Regents do their duty
Churchill firing only responsible course, given the evidence
Published July 25, 2007 at midnight
To the very end, professor Ward Churchill's supporters continued to market the delusion that he was targeted by a jingoistic public intolerant of radical dissent.
Churchill the martyr for free speech. Churchill the victim of establishment repression. Churchill the last shining hope for academic freedom.
"Ward Churchill is a far more profound, original, knowledgeable, productive and important scholar than any of his critics," University of Colorado sociology professor Tom Mayer insisted as recently as last month.
Mayer is correct to this extent: Yes, Churchill was original and productive. He was original to the point of inventing his material and productive to the point of lifting the work of others. The voluminous evidence is all available, for anyone to see, in the 124 pages of the "Report of the Investigative Committee of the Standing Committee on Research Misconduct" that was issued in May 2006.

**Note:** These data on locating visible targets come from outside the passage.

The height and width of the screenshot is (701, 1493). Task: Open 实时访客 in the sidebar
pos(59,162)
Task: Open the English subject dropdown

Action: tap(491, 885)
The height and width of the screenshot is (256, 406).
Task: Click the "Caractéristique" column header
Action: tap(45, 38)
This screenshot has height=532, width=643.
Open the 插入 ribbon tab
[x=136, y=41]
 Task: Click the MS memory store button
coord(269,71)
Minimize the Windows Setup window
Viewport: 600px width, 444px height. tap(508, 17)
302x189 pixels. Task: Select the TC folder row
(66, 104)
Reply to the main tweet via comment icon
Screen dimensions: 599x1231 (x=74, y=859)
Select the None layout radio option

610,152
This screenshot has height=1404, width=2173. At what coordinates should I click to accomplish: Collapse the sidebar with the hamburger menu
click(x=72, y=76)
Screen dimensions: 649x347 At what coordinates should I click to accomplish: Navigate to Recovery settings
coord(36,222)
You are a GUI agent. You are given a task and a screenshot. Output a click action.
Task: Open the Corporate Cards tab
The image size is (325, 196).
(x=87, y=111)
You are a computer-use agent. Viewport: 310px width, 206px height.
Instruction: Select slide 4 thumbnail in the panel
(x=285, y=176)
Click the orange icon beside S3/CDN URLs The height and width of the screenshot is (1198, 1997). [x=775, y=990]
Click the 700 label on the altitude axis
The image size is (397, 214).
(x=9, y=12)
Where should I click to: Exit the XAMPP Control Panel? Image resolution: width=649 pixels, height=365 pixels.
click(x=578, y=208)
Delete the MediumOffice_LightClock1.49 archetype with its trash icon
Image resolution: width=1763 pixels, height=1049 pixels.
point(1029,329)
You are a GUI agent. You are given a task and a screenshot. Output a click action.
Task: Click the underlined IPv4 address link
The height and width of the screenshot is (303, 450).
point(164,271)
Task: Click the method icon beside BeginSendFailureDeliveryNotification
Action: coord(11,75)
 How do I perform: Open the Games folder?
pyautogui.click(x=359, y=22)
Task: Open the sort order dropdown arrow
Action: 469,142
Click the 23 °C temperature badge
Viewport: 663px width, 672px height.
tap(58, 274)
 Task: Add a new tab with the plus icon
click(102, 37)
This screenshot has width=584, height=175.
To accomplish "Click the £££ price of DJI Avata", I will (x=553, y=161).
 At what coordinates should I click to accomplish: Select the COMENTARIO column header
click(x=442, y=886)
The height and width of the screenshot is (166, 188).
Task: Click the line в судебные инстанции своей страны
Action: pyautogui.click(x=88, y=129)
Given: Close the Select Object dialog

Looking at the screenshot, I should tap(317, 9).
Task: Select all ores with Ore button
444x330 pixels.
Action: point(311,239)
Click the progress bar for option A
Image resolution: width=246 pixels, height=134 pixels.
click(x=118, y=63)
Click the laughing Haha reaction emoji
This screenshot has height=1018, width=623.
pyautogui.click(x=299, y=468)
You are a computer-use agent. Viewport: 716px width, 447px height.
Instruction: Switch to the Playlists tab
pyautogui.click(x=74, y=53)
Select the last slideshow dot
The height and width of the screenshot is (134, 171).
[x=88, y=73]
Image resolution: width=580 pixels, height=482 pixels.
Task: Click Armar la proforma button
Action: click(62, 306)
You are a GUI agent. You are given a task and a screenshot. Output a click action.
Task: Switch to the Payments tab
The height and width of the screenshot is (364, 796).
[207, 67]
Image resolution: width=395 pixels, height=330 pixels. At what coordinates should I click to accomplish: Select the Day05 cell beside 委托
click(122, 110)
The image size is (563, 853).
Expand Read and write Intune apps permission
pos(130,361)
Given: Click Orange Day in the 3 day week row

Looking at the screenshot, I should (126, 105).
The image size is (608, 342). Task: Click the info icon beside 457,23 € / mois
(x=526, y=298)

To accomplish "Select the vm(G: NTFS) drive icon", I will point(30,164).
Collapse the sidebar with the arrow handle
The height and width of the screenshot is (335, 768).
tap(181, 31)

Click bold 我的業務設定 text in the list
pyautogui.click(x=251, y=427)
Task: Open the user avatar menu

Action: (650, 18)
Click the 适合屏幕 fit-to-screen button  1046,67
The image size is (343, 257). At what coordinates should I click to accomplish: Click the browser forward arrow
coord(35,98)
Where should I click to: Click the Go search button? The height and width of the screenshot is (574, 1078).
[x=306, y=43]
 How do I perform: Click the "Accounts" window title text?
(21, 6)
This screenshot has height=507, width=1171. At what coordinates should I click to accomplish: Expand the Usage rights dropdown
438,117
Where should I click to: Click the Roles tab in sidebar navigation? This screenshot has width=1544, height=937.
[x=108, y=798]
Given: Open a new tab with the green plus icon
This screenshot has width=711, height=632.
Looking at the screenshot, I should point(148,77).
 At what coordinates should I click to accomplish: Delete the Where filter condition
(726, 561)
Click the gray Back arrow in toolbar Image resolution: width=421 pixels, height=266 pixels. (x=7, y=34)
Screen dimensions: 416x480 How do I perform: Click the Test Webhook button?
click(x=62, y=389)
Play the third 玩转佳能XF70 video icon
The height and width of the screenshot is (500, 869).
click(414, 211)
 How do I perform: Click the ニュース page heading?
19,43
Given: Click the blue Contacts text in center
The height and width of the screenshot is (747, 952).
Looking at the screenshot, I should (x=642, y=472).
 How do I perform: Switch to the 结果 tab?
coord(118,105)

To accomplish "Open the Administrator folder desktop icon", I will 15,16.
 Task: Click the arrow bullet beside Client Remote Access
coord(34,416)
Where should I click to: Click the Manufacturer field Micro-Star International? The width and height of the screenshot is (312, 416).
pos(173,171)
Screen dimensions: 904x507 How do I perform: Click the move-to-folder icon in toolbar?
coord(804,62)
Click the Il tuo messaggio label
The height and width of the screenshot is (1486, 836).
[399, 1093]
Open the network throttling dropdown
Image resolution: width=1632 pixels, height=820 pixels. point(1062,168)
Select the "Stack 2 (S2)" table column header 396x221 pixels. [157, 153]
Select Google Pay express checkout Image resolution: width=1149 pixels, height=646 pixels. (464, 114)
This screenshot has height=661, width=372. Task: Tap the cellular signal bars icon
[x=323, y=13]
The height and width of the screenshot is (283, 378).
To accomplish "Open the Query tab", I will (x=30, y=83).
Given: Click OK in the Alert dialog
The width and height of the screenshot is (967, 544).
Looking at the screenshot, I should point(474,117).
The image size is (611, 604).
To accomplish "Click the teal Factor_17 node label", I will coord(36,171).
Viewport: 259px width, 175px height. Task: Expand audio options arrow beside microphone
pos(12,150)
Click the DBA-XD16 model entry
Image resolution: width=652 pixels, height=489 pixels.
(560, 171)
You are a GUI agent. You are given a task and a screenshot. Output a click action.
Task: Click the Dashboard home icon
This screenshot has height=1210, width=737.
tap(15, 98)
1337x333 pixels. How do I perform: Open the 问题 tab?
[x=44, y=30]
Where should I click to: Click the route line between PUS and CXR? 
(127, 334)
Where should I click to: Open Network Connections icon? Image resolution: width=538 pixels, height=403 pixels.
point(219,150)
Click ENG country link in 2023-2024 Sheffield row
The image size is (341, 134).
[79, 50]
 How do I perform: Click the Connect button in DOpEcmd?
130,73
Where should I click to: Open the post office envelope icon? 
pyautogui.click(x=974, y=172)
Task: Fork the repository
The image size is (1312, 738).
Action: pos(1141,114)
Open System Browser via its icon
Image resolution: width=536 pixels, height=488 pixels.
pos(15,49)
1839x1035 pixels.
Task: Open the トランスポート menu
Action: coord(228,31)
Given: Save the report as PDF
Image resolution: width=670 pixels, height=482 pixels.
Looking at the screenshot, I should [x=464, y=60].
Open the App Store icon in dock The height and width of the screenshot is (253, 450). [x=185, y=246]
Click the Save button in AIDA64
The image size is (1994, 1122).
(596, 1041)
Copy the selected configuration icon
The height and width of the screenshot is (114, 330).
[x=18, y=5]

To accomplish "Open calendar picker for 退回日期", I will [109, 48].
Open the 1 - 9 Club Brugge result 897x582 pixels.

Once the evidence had been officially compiled (much of it had already appeared in this newspaper), Churchill's termination by the regents, which occurred Tuesday in an 8 to 1 vote, was all but a formality.
After all, the faculty's Standing Committee on Research Misconduct agreed by a two-thirds majority that he should be fired. The chancellor and university president had each in turn concurred. How could the regents balk, given that they possessed proof that one of their professors had engaged in outrageous academic fraud - not just once but on multiple occasions? And far from being remorseful, he was actually defiant - admitting to nothing and refusing to apologize.
If CU were to declare that his transgressions did not justify firing, what would it suggest about the standards the university upholds? What sort of cloud would it cast over the work of every true scholar associated with CU?
Ah, but his defenders say, even if the charges against Churchill's research are true, Churchill was investigated only because of a 9/11 essay in which he claimed the victims deserved what they got.
Well, sure - if they mean that once Churchill became the subject of national controversy, the university could no longer avert its gaze from allegations of fraud circulating around him. But what of it? If writing outrageous, offensive essays inoculates a professor from documentation of fraud, then every scoundrel in academia - and they are a small minority, let us be clear - would know exactly what to do to protect himself.
So what have we learned from the Churchill saga? That it is difficult, but not quite impossible, to fire a tenured professor. That the wheels of due process at a university are ridiculously slow, in this case taking 2 1/2 years. That public pressure on a university is not always a bad thing, since it can produce reform that otherwise would have been spurned. Does anyone suppose that CU would have bothered to revamp the process by which it grants tenure - which it did - without the spur of the Churchill fallout?
Under President Hank Brown's leadership, the university has put yet another awkward issue behind it. Even if a court reinstates Churchill someday on the improbable, spurious ground that his First Amendment rights were violated when he was fired, at least Coloradans will know that the faculty and leadership at their flagship university expelled his poisonous influence from their midst when they had the chance.